> **Given entries**
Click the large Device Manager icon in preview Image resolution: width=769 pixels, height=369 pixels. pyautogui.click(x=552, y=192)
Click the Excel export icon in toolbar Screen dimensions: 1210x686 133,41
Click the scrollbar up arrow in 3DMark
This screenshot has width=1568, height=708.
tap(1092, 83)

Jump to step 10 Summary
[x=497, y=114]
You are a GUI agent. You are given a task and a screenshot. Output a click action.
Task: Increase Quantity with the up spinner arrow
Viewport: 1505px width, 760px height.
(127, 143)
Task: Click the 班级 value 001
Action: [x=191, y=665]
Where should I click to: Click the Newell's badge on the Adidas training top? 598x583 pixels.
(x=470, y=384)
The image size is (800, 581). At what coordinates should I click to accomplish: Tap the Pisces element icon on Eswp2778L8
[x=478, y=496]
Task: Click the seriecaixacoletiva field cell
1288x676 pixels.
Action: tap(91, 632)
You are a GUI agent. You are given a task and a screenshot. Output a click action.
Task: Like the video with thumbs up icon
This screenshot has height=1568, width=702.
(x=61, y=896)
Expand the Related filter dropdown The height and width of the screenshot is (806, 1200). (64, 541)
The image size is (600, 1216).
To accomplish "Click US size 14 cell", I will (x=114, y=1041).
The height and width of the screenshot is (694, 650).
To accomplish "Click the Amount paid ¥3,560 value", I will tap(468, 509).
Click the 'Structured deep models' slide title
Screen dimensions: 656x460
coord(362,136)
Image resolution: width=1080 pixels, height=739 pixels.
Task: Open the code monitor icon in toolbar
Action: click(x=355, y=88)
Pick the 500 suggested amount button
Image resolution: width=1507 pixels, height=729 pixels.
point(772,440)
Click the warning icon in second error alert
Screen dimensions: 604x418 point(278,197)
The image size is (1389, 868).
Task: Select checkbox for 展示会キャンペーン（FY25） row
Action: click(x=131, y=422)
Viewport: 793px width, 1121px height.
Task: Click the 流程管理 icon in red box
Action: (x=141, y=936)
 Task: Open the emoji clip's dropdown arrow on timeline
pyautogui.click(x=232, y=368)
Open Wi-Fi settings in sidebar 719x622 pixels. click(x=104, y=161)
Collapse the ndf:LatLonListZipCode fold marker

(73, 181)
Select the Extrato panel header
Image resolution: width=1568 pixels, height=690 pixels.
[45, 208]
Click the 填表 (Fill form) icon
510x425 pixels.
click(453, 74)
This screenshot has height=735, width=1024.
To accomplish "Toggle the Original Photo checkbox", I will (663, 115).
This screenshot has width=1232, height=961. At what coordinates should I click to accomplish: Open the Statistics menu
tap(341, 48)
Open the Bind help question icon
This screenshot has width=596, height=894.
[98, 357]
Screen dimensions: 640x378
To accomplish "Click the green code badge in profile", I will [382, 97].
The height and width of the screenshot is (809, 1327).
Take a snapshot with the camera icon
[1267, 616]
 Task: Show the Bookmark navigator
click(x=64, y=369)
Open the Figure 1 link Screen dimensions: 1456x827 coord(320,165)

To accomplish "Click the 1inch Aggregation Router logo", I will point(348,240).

> **Assigned task**
Word for word, transcribe all of the material.

> **Problem solution**
Click the large Device Manager icon in preview Image resolution: width=769 pixels, height=369 pixels. pyautogui.click(x=552, y=192)
Click the Excel export icon in toolbar Screen dimensions: 1210x686 133,41
Click the scrollbar up arrow in 3DMark
This screenshot has width=1568, height=708.
tap(1092, 83)

Jump to step 10 Summary
[x=497, y=114]
You are a GUI agent. You are given a task and a screenshot. Output a click action.
Task: Increase Quantity with the up spinner arrow
Viewport: 1505px width, 760px height.
(127, 143)
Task: Click the 班级 value 001
Action: [x=191, y=665]
Where should I click to: Click the Newell's badge on the Adidas training top? 598x583 pixels.
(x=470, y=384)
The image size is (800, 581). At what coordinates should I click to accomplish: Tap the Pisces element icon on Eswp2778L8
[x=478, y=496]
Task: Click the seriecaixacoletiva field cell
1288x676 pixels.
Action: tap(91, 632)
You are a GUI agent. You are given a task and a screenshot. Output a click action.
Task: Like the video with thumbs up icon
This screenshot has height=1568, width=702.
(x=61, y=896)
Expand the Related filter dropdown The height and width of the screenshot is (806, 1200). (64, 541)
The image size is (600, 1216).
To accomplish "Click US size 14 cell", I will (x=114, y=1041).
The height and width of the screenshot is (694, 650).
To accomplish "Click the Amount paid ¥3,560 value", I will tap(468, 509).
Click the 'Structured deep models' slide title
Screen dimensions: 656x460
coord(362,136)
Image resolution: width=1080 pixels, height=739 pixels.
Task: Open the code monitor icon in toolbar
Action: click(x=355, y=88)
Pick the 500 suggested amount button
Image resolution: width=1507 pixels, height=729 pixels.
point(772,440)
Click the warning icon in second error alert
Screen dimensions: 604x418 point(278,197)
The image size is (1389, 868).
Task: Select checkbox for 展示会キャンペーン（FY25） row
Action: click(x=131, y=422)
Viewport: 793px width, 1121px height.
Task: Click the 流程管理 icon in red box
Action: (x=141, y=936)
 Task: Open the emoji clip's dropdown arrow on timeline
pyautogui.click(x=232, y=368)
Open Wi-Fi settings in sidebar 719x622 pixels. click(x=104, y=161)
Collapse the ndf:LatLonListZipCode fold marker

(73, 181)
Select the Extrato panel header
Image resolution: width=1568 pixels, height=690 pixels.
[45, 208]
Click the 填表 (Fill form) icon
510x425 pixels.
click(453, 74)
This screenshot has height=735, width=1024.
To accomplish "Toggle the Original Photo checkbox", I will (663, 115).
This screenshot has width=1232, height=961. At what coordinates should I click to accomplish: Open the Statistics menu
tap(341, 48)
Open the Bind help question icon
This screenshot has width=596, height=894.
[98, 357]
Screen dimensions: 640x378
To accomplish "Click the green code badge in profile", I will [382, 97].
The height and width of the screenshot is (809, 1327).
Take a snapshot with the camera icon
[1267, 616]
 Task: Show the Bookmark navigator
click(x=64, y=369)
Open the Figure 1 link Screen dimensions: 1456x827 coord(320,165)

To accomplish "Click the 1inch Aggregation Router logo", I will point(348,240).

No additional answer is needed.